What will gray vendors do to compete with new highly reduced prices for US GLP drugs?

In this space, in the context of the above discussion weighing the costs incurred by compounding pharmacies continuing to compound GLP1s, and weighing that against the risk associated with using compound vs. grey, I’m talking about 503as, as 503bs are generally no longer able to produce them except in limited contexts.

503bs, while sometimes called compounding pharmacies, are really outsourcing facilities that outsource in bulk for hospitals and clinics. When we were in a shortage, 503bs were able to produce in bulk for individual patients too. But the shortage ended, so 503bs are not lawfully authorized to dispense directly to patients via mail anymore, as telehealth does. The drugs dispensed by 503bs are not FDA approved.

503as are compounding pharmacies for individual patients. They are currently able to make special doses or special cocktails and dispense to patients; they’re currently used by telehealth for that purpose. Like 503bs, those drugs are also not FDA approved.

Another way of thinking about it is that a 503b is a manufacturer of bulk compound product for use in multi patient vials or bags (think like a cancer drug cocktail to be dispensed in big vials or bags to be used with multiple patients at a chemo clinic); a 503a is a pharmacy compounds and dispenses to individual patients in single patient vials. Current dispensers of telehealth GLP-1 meds to John and Jane Doe via mail are 503a; they might also be a 503b, as an entity can hold both authorizations, but they are not lawfully using their 503b authority to dispense directly to patients via mail anymore, they are using their 503a authority.

503as are regulated — licensed, inspected — by the states, not the Feds. A 503a could operate in Utah for example, and be licensed to dispense to patients in California. California regulators will not be inspecting that pharmacy, neither will FDA. Utah might, if they have the will and resources. If that pharmacy is in Florida, it very well might not ever be inspected after it’s first licensed until… bad things happen. Many, many 503as are rarely inspected after licensure. (Largely a resource issue.)

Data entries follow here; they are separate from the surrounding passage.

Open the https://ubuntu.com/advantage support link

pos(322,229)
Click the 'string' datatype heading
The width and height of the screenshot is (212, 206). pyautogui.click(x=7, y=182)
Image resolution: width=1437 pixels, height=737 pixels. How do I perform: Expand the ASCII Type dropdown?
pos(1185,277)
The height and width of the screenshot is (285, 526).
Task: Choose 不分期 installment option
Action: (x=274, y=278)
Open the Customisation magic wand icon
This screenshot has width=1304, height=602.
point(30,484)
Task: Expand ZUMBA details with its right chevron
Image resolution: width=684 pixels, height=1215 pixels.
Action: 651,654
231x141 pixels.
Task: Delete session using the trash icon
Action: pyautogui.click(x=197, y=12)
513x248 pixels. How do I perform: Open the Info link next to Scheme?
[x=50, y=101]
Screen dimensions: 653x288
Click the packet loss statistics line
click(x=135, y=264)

No drug from any compound pharmacy is FDA approved. Just like no grey product is FDA approved. And 503as are not “regularly” inspected the way a 503b is supposed to be, and that 503a inspection is done at the state level.

Sooooooo, where someone claims that the cost of compound GLP-1s is not likely to go down because of all the heavy inspection and regulation compounding pharmacies go through to continue dispensing compound GLP-1s, that’s… just not true.

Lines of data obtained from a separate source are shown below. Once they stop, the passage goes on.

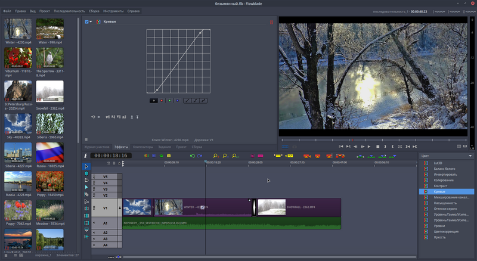Select the Насыщенность filter in the list

[444, 203]
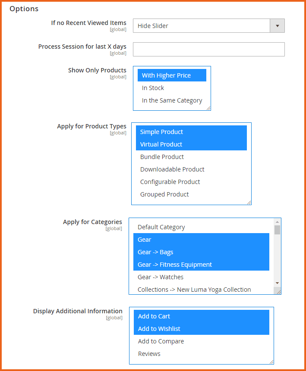Image resolution: width=306 pixels, height=371 pixels.
Task: Pick Collections -> New Luma Yoga Collection
Action: click(194, 290)

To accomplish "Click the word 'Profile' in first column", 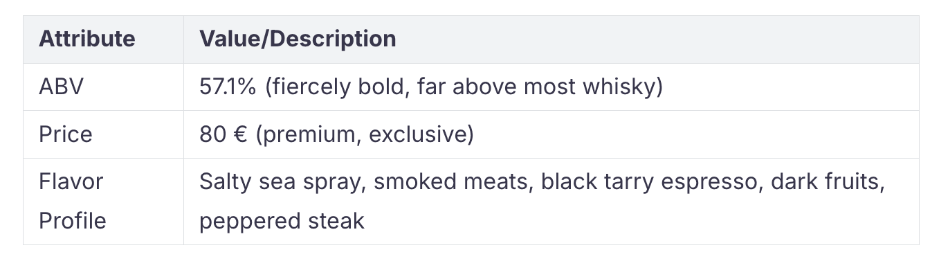I will click(72, 221).
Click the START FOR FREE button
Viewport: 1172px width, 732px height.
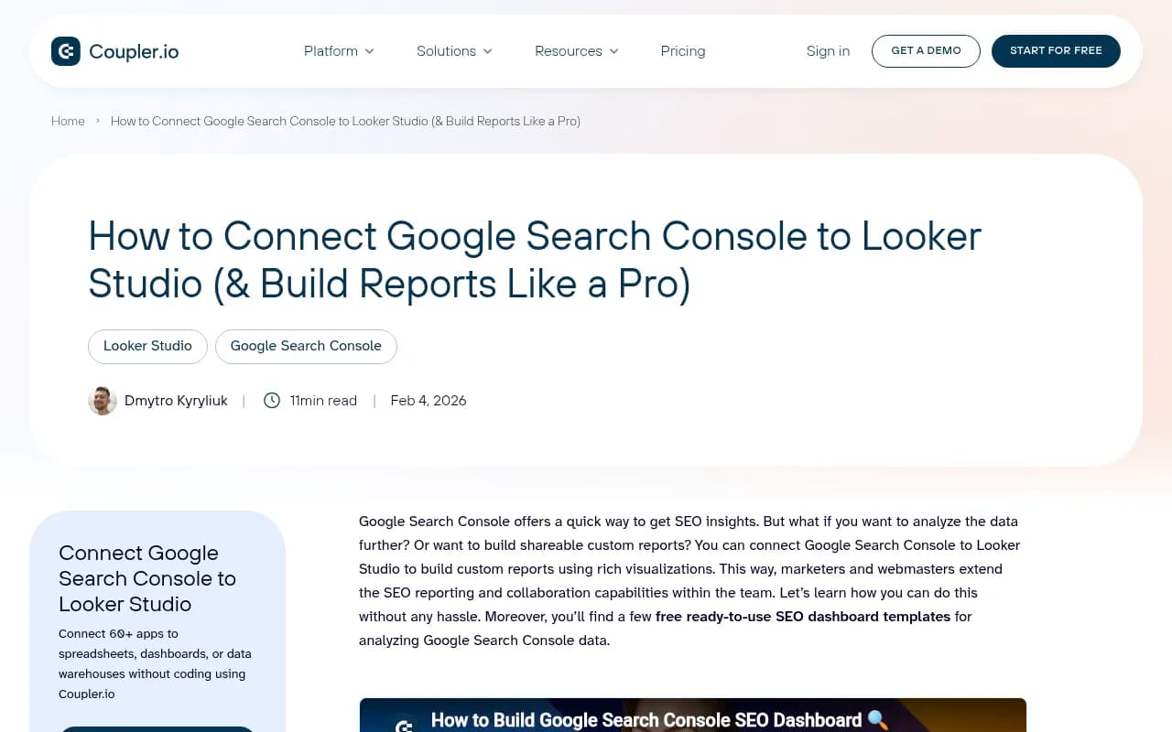tap(1056, 51)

It was more likely to be true of 503bs when 503bs were still producing in bulk due to the shortage. We’re not living in the 503b shortage universe anymore.


Depends on the type of pharmacy and the state.
thanks for this !
 
This is all to say, prices for compound will go down too… just as they already have over the last year or longer.
 
I’ll keep buying through these avenues because for me, having to get an Rx through a Dr or telehealth provider is more of a hassle than I want (and just tacks on a few extra fees). I’d rather buy what I want when I want and keep up with my own bloodwork and keep everyone else out of it.
 
I don’t call anyone a shill. I was sticking up for the other fellow that also got accused of calling someone a shill, but also didn’t.

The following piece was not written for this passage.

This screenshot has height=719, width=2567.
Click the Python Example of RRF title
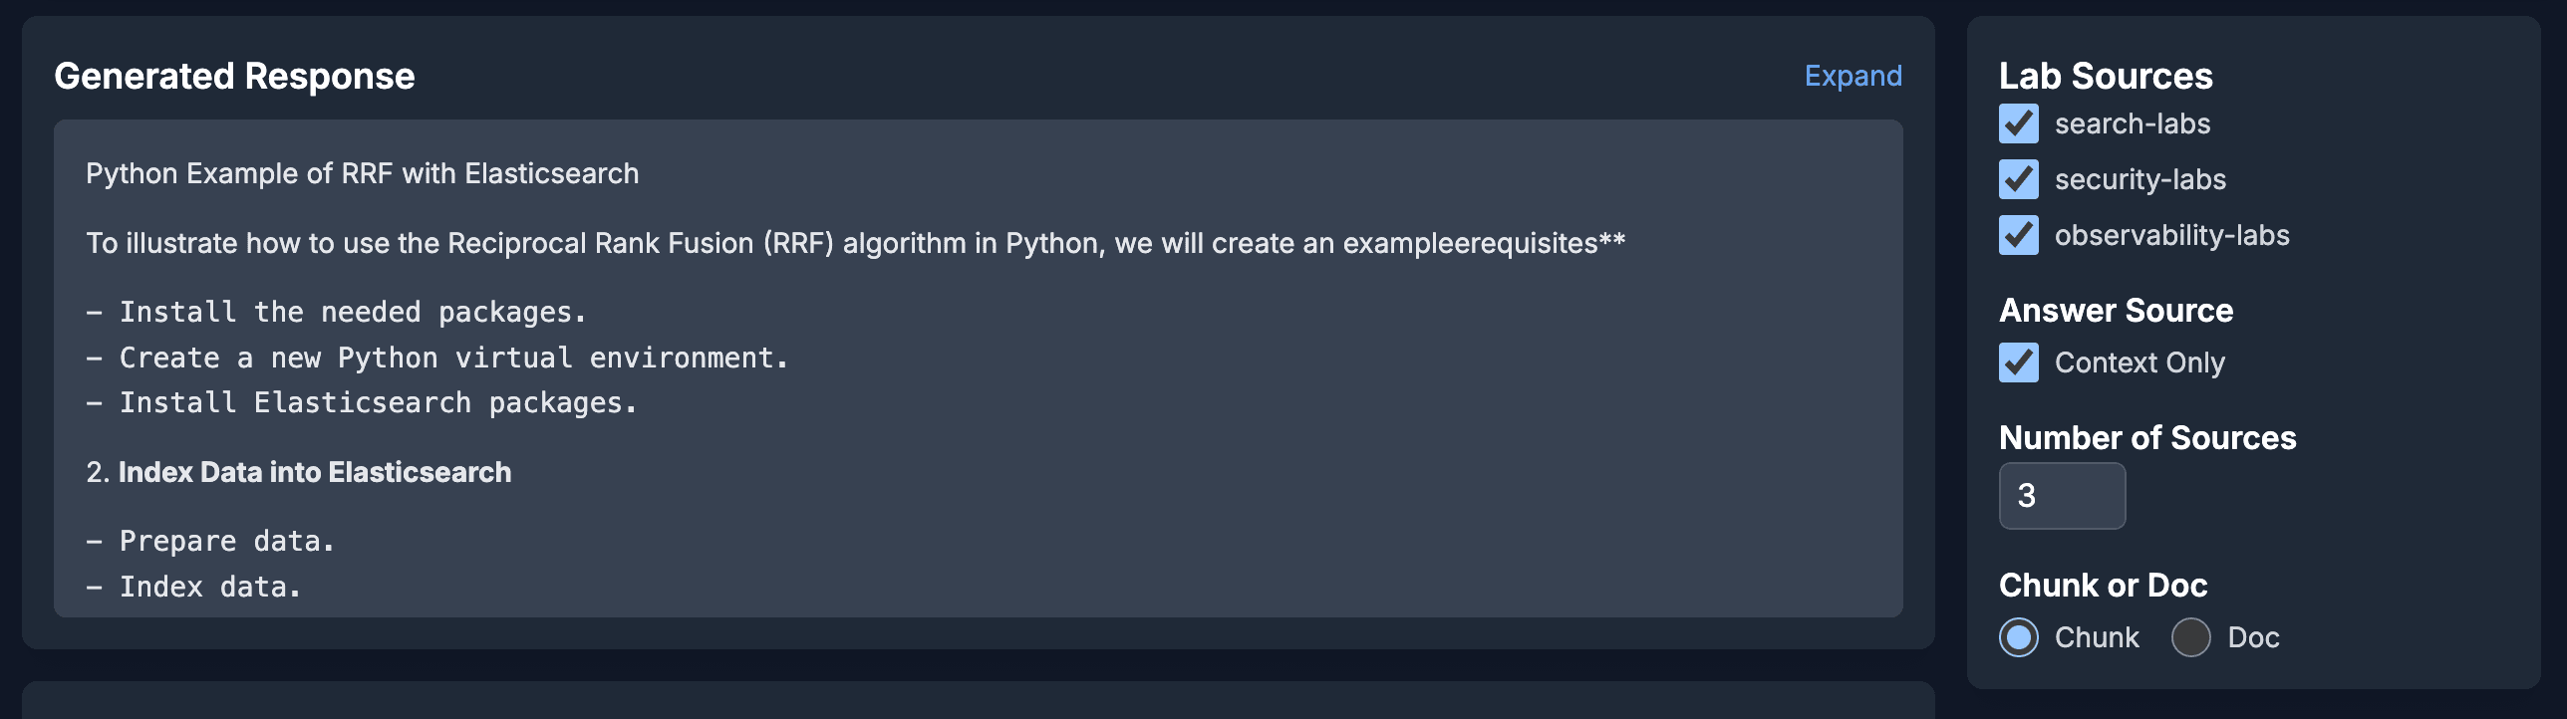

I was speaking of a specific vaccine. Every year since that shit happened more people passed from the Flu or an underlying condition. That vaccine was worthless.

Whoever people where during that pandemic is who the really are.
The person you are quoting quite explicitly did call him a shill - he claimed he had a vested interest in us believing in the pharma industry.

I was also speaking of a specific vaccine - the science is consistent that the covid vaccines, including the mrna versions, were safe and efficacious, and this science was replicated even across countries where it would be in their political interests for western countries and western pharma being undermined.
 
My daughter works in a compounding pharmacy and they are indeed inspected - at least once a month - by a variety of oversight agencies. Not every agency comes every month but someone is there very regularly.
Meanwhile in my state, places with active complaints and warnings will go 12+ months before they even follow back up to see if things were resolved after the initial warning.
 
Now I'm danish, so we don't have compounding, and I may have misunderstood. But from I understand there is a difference between the compounding pharmacies ? I think, I read about 503a and 503b, and they have a different degree of inspection ?
Now Denmark is a highly regulated country when it comes to medicine, alternative medicine etc.
And still we had a case of some antibiotics being contaminated with bacteria a few years ago.
Stuff happens. But that was a bad one for sure.

Compounding in a strict sense would be a pharmacist mixing thing manually. They are not everywhere, medium sized cities maybe (my current area in the Midwest is ~300,000 and has only one). These Compounding Pharmacies are run by degreed, professional board-qualified pharmacists.

Compounders in peptide world could mean -in my mind- any unregulated spa that decides to sell gray. Likely mixes with B12 to avoid patent problems.